- [WHAT YOU ARE ASKED TO DO]
Starting with the line below that holds "You are a computer-use agent. 781x386 pixels." and stopping after the line that holds "Screen dimensions: 504x436", transcribe the lines exactly, leaving out all pictures.

*** Opening of DATA EXTRACTS ***

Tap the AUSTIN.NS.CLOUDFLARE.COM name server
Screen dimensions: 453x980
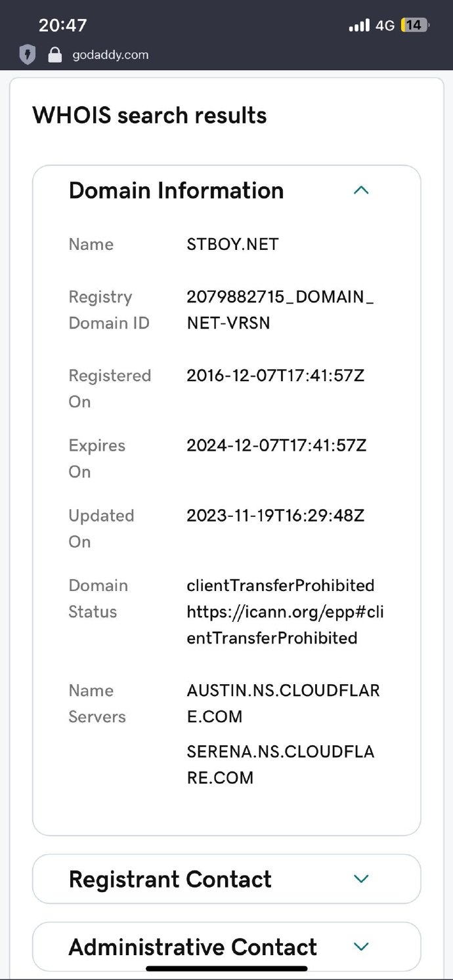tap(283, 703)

*** Close of DATA EXTRACTS ***
*** Opening of DATA EXTRACTS ***

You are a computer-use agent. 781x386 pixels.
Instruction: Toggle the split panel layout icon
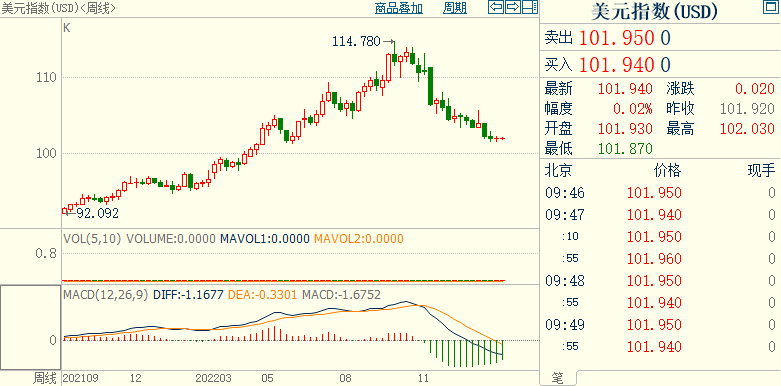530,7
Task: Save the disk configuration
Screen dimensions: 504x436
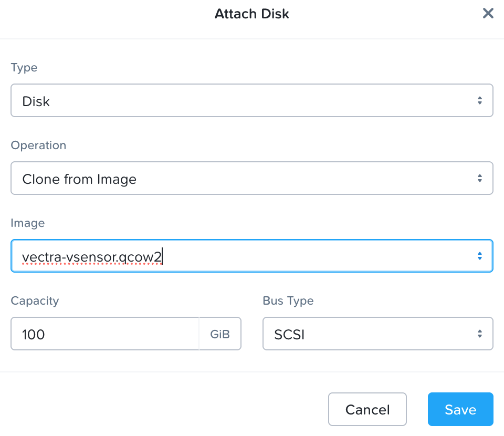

*** Close of DATA EXTRACTS ***
*** Opening of DATA EXTRACTS ***

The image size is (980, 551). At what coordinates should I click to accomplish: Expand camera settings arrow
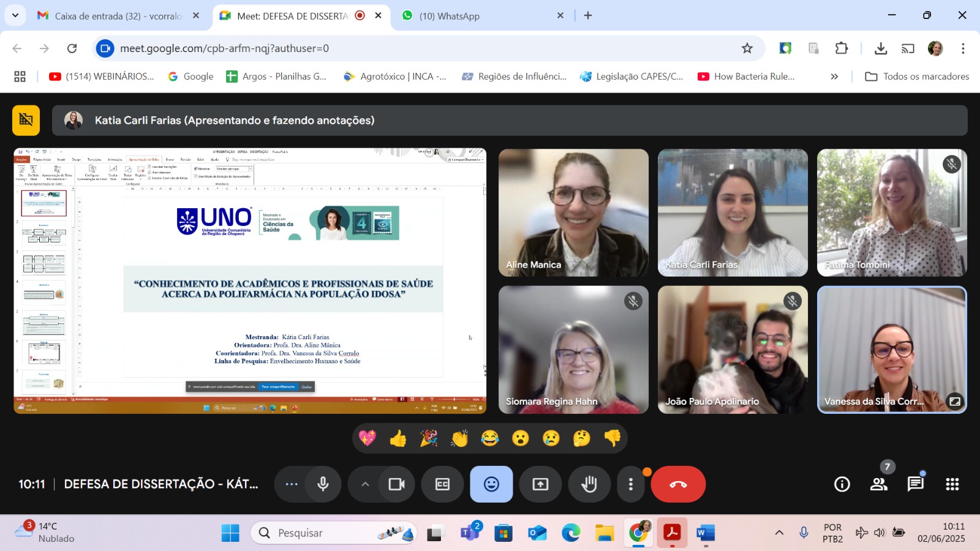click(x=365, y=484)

*** Close of DATA EXTRACTS ***

- [SOLUTION FOR THIS TASK]
You are a computer-use agent. 781x386 pixels.
Instruction: Toggle the split panel layout icon
530,7
Task: Save the disk configuration
Screen dimensions: 504x436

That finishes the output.